Data items
+===+

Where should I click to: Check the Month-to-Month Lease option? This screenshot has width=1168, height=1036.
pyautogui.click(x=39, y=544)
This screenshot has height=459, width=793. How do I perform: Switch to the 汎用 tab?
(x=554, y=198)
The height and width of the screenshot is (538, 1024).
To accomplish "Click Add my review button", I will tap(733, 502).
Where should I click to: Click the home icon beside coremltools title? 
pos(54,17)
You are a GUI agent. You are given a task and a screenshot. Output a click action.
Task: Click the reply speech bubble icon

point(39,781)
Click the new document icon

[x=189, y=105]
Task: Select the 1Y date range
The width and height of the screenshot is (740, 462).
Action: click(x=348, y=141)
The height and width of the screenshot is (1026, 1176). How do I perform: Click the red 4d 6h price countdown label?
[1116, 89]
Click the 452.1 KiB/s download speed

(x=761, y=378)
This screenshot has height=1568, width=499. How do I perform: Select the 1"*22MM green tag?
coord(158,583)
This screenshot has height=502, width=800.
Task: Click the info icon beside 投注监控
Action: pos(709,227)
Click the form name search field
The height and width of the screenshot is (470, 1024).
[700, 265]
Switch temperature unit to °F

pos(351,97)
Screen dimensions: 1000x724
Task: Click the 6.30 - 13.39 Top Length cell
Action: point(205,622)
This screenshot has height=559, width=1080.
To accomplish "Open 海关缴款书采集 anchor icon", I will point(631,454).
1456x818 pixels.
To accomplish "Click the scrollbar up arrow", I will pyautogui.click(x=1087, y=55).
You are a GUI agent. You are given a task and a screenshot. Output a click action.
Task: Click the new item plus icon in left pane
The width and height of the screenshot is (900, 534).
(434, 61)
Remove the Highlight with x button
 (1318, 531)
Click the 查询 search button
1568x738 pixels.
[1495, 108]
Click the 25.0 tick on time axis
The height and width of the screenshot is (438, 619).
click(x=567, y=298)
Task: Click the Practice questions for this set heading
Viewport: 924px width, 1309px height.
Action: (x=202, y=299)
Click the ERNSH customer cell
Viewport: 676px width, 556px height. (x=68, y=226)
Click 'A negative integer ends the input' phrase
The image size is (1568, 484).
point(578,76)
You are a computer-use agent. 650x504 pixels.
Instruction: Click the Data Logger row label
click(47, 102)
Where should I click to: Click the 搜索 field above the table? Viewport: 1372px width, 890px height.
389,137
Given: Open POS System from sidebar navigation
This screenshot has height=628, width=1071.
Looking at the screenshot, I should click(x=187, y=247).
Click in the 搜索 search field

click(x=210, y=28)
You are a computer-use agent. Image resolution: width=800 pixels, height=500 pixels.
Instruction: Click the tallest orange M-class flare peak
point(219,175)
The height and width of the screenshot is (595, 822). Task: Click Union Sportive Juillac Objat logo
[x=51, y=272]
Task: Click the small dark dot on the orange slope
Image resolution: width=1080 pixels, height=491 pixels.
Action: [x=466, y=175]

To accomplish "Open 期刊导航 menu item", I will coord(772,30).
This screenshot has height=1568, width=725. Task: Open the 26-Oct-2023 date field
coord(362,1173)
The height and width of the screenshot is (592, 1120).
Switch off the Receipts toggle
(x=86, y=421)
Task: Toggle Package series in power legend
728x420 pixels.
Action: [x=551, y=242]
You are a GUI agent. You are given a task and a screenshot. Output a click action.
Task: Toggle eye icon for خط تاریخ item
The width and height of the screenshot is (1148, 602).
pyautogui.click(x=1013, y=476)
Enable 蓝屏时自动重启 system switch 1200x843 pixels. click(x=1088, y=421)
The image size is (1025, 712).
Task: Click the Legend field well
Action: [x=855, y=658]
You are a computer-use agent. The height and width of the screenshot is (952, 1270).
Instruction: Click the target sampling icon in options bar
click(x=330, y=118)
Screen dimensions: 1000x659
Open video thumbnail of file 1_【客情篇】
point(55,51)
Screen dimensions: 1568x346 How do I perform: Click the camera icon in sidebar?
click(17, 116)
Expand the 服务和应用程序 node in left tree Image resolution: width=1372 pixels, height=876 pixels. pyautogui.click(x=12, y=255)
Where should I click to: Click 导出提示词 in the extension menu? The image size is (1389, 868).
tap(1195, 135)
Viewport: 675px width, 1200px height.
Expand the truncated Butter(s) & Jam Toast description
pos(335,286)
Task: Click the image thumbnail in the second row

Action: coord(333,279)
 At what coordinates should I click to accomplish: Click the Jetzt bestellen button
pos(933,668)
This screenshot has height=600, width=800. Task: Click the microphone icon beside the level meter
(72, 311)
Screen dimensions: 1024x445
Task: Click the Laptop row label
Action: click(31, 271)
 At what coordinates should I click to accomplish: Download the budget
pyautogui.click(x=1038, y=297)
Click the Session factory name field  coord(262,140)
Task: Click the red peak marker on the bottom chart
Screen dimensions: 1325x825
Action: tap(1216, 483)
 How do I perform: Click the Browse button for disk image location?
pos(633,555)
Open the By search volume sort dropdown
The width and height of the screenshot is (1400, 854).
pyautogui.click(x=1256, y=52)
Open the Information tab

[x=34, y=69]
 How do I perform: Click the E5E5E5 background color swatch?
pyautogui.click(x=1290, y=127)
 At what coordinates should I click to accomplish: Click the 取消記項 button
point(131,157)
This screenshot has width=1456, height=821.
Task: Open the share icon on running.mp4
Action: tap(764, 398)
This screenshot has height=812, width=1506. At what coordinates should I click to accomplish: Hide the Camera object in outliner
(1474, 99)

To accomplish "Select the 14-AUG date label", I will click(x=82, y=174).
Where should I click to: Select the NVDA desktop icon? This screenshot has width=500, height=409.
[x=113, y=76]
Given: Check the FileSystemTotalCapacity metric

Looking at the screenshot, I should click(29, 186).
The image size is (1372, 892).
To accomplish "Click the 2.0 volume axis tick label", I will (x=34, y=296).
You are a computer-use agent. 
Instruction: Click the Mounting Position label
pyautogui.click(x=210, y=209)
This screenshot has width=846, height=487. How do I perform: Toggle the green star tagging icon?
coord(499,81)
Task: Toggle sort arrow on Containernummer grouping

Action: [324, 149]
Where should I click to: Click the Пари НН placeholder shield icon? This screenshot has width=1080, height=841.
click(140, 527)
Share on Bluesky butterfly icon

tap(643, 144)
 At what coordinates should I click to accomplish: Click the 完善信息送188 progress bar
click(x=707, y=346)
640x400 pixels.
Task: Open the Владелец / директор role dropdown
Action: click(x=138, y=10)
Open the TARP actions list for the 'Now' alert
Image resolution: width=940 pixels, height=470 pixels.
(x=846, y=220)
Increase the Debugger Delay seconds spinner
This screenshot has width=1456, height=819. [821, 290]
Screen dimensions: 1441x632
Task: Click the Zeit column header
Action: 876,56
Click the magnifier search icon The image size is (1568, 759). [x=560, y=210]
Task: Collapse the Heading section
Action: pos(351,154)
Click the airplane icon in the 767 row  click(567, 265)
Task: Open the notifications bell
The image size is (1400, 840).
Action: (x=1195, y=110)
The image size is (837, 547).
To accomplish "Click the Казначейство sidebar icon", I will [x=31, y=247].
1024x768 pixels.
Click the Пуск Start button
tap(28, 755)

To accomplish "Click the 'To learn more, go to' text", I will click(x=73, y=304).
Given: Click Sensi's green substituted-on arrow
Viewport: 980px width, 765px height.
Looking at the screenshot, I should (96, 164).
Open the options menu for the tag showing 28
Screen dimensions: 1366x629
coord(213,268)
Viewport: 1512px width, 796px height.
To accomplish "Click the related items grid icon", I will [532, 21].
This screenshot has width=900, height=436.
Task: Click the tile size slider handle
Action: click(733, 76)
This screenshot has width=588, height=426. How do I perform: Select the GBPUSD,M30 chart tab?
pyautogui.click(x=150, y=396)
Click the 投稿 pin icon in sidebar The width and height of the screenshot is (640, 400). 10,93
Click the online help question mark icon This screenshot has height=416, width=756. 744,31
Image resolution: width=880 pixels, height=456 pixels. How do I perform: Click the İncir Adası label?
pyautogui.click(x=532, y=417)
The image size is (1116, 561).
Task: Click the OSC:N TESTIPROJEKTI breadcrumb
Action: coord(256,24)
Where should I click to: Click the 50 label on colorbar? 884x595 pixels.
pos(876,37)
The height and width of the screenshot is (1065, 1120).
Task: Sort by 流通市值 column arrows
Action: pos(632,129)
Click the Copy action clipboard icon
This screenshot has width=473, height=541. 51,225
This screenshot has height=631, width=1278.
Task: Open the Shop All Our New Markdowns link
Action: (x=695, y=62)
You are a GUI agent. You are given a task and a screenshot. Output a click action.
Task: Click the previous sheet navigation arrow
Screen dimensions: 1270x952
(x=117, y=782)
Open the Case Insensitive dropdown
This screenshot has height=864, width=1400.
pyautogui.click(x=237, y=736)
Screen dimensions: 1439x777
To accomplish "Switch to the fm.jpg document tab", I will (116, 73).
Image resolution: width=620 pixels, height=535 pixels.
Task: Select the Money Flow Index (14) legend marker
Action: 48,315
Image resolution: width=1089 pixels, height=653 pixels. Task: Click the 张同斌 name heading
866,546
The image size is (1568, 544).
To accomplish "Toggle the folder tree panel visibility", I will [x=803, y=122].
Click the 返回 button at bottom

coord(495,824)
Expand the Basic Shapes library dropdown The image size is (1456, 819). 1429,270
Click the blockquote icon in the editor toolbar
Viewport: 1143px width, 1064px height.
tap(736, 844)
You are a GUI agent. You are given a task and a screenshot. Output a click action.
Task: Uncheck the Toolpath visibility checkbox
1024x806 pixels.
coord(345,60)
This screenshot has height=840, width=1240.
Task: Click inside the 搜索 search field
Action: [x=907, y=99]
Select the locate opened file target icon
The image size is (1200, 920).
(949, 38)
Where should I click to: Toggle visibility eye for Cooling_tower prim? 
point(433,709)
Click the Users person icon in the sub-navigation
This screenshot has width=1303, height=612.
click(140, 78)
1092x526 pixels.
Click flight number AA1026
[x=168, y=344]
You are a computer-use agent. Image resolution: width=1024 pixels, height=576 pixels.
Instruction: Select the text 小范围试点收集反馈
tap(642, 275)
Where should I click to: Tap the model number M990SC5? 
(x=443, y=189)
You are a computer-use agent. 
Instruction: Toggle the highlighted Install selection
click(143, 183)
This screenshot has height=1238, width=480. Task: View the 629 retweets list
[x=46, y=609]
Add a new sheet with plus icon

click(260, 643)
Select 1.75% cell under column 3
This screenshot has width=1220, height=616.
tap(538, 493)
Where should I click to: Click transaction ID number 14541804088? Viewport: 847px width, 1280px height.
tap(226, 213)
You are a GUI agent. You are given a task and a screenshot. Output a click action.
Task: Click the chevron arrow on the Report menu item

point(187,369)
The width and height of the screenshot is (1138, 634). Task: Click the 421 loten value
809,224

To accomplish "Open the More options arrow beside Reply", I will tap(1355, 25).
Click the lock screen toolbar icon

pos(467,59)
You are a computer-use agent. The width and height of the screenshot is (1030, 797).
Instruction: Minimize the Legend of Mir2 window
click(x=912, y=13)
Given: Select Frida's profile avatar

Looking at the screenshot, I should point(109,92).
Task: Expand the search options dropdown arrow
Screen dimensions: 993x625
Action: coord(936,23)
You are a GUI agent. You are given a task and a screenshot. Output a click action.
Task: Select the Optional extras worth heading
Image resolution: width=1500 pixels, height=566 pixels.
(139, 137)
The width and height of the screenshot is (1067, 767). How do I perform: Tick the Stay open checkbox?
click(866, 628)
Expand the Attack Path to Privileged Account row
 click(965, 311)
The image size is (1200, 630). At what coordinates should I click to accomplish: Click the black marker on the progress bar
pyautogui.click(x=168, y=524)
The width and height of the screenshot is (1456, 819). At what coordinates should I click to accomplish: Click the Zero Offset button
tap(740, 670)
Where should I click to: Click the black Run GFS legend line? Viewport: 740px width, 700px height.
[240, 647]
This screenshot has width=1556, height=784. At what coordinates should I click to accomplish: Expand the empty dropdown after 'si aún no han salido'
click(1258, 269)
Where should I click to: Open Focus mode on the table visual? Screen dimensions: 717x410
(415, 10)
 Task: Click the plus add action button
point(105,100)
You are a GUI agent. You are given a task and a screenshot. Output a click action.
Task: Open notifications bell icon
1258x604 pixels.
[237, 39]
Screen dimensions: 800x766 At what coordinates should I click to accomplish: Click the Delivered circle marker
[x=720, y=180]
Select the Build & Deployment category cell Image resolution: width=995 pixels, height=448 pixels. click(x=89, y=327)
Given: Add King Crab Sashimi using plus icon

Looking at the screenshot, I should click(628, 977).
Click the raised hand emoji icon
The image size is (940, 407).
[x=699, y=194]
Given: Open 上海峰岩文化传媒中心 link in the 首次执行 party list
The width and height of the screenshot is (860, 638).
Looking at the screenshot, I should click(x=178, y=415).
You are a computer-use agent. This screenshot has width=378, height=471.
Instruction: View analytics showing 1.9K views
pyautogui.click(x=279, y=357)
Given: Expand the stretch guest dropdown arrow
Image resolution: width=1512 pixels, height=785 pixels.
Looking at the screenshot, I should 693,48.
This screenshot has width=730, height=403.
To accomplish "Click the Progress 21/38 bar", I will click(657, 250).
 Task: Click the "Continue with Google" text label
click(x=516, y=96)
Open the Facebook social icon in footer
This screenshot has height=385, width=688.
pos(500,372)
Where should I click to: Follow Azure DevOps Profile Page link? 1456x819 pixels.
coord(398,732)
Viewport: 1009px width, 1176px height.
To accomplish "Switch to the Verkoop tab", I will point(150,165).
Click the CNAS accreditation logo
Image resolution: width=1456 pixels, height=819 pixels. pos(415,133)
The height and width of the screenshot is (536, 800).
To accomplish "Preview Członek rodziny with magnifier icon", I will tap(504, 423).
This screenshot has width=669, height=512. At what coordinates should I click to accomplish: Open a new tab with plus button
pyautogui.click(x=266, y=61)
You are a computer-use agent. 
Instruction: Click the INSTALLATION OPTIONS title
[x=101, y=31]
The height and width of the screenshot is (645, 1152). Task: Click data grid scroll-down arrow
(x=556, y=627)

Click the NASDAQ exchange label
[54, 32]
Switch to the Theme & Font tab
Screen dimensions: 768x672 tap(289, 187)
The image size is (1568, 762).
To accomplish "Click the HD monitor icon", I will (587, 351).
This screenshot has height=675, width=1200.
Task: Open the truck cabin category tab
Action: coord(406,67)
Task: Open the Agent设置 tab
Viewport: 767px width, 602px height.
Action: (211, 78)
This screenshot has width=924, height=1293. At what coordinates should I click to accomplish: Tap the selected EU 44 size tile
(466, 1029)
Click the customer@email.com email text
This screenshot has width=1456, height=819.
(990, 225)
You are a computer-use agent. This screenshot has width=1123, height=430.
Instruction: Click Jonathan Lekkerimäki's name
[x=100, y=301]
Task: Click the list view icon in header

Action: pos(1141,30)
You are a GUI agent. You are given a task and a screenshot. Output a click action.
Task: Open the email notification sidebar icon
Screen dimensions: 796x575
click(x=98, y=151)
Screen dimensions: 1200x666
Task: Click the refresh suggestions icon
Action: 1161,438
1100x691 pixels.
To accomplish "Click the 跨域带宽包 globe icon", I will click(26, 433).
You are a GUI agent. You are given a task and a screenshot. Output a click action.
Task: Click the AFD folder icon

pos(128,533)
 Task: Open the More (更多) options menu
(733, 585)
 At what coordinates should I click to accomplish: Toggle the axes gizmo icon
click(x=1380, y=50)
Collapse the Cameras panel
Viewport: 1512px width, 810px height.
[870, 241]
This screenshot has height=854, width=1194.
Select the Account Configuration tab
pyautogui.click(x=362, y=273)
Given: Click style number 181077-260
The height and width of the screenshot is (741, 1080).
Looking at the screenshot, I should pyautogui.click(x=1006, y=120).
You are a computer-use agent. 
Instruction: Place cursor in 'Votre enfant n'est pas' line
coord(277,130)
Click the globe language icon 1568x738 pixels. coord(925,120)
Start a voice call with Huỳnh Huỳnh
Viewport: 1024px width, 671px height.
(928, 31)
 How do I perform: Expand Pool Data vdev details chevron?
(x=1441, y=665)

+===+

## INSTRUCTIONS TO FOLLOW
Output the rows above verbatim, starting with the line containing "The image size is (1200, 630)." and ending with the line containing "tap(740, 670)", both included.

## SOLUTION TO THE EXERCISE
The image size is (1200, 630). At what coordinates should I click to accomplish: Click the black marker on the progress bar
pyautogui.click(x=168, y=524)
The width and height of the screenshot is (1456, 819). At what coordinates should I click to accomplish: Click the Zero Offset button
tap(740, 670)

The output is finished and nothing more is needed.